## Task
Your reply should contain every record, restated word for word.

## Materials provided
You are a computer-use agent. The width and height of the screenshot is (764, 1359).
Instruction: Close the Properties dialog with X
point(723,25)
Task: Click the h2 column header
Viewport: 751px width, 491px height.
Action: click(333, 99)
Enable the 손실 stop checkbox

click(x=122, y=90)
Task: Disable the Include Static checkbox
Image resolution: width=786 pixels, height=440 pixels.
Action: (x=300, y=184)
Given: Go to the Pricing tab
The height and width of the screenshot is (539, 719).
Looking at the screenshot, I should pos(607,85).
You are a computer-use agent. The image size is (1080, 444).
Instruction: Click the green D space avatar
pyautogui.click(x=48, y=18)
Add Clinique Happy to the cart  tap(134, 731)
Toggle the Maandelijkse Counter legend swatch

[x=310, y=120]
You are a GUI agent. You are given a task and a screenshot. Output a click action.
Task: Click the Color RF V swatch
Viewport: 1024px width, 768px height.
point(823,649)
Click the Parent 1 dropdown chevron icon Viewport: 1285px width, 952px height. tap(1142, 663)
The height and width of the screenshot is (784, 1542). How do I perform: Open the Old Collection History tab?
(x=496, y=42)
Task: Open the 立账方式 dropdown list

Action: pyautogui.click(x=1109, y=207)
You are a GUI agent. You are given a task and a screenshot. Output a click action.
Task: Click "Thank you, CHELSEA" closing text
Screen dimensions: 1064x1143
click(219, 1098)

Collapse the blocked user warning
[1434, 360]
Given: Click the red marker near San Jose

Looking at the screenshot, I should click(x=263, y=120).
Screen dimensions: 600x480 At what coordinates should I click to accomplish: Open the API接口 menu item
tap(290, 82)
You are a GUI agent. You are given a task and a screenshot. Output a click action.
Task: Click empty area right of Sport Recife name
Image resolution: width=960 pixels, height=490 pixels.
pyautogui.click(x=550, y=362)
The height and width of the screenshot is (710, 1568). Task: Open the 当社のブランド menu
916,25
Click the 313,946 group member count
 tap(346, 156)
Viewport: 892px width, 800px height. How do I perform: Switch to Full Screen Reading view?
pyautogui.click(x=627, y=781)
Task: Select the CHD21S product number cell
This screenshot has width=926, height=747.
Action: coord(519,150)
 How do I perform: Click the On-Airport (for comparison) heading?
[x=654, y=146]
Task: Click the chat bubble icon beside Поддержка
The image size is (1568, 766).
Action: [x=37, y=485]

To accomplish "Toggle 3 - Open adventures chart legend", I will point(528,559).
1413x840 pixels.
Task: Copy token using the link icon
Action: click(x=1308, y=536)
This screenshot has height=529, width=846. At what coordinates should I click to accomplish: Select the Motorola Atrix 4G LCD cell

## Written answer
You are a computer-use agent. The width and height of the screenshot is (764, 1359).
Instruction: Close the Properties dialog with X
point(723,25)
Task: Click the h2 column header
Viewport: 751px width, 491px height.
Action: click(333, 99)
Enable the 손실 stop checkbox

click(x=122, y=90)
Task: Disable the Include Static checkbox
Image resolution: width=786 pixels, height=440 pixels.
Action: (x=300, y=184)
Given: Go to the Pricing tab
The height and width of the screenshot is (539, 719).
Looking at the screenshot, I should pos(607,85).
You are a computer-use agent. The image size is (1080, 444).
Instruction: Click the green D space avatar
pyautogui.click(x=48, y=18)
Add Clinique Happy to the cart  tap(134, 731)
Toggle the Maandelijkse Counter legend swatch

[x=310, y=120]
You are a GUI agent. You are given a task and a screenshot. Output a click action.
Task: Click the Color RF V swatch
Viewport: 1024px width, 768px height.
point(823,649)
Click the Parent 1 dropdown chevron icon Viewport: 1285px width, 952px height. tap(1142, 663)
The height and width of the screenshot is (784, 1542). How do I perform: Open the Old Collection History tab?
(x=496, y=42)
Task: Open the 立账方式 dropdown list

Action: pyautogui.click(x=1109, y=207)
You are a GUI agent. You are given a task and a screenshot. Output a click action.
Task: Click "Thank you, CHELSEA" closing text
Screen dimensions: 1064x1143
click(219, 1098)

Collapse the blocked user warning
[1434, 360]
Given: Click the red marker near San Jose

Looking at the screenshot, I should click(x=263, y=120).
Screen dimensions: 600x480 At what coordinates should I click to accomplish: Open the API接口 menu item
tap(290, 82)
You are a GUI agent. You are given a task and a screenshot. Output a click action.
Task: Click empty area right of Sport Recife name
Image resolution: width=960 pixels, height=490 pixels.
pyautogui.click(x=550, y=362)
The height and width of the screenshot is (710, 1568). Task: Open the 当社のブランド menu
916,25
Click the 313,946 group member count
 tap(346, 156)
Viewport: 892px width, 800px height. How do I perform: Switch to Full Screen Reading view?
pyautogui.click(x=627, y=781)
Task: Select the CHD21S product number cell
This screenshot has width=926, height=747.
Action: coord(519,150)
 How do I perform: Click the On-Airport (for comparison) heading?
[x=654, y=146]
Task: Click the chat bubble icon beside Поддержка
The image size is (1568, 766).
Action: [x=37, y=485]

To accomplish "Toggle 3 - Open adventures chart legend", I will point(528,559).
1413x840 pixels.
Task: Copy token using the link icon
Action: click(x=1308, y=536)
This screenshot has height=529, width=846. At what coordinates should I click to accomplish: Select the Motorola Atrix 4G LCD cell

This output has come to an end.